Rimbalzo a doppia cifra anche per Tesla. Sulla recessione ha detto la sua anche Elon Musk: il miliardario la considera “probabile” nel breve termine, poiché le banche centrali di tutto il mondo si affrettano a ritirare gli stimoli monetari. Il rallentamento potrebbe comportare una riduzione del 10% del numero di dipendenti di Tesla.

Goldman Sachs vede la recessione al 30%. Per Summers è evitabile

La recessione sta già sostituendo l’inflazione nella classifica dei pericoli più temuti.

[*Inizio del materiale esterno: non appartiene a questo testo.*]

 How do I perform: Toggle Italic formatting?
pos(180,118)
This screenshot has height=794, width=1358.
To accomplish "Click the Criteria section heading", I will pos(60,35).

I pessimisti sono in maggioranza: Viraj Patel, uno degli strategist più seguiti, parla di rimbalzo del gatto morto aggiungendo che “il peggio deve ancora venire”. Per Goldman Sachs il rischio recessione è oggi al 30% (il doppio del precedente sondaggio).

Il presidente Biden, però, fa sapere che Lawrence Summers, l’economista che aveva previsto (inascoltato) che la politica dei forti sostegni post Covid avrebbe scatenato l’inflazione, gli ha detto che “una recessione è tutt’altro che inevitabile”. Tutto dipenderà dall’abilità della Fed a manovrare i tassi in una situazione ad alta tensione, specie sul fronte dei salari.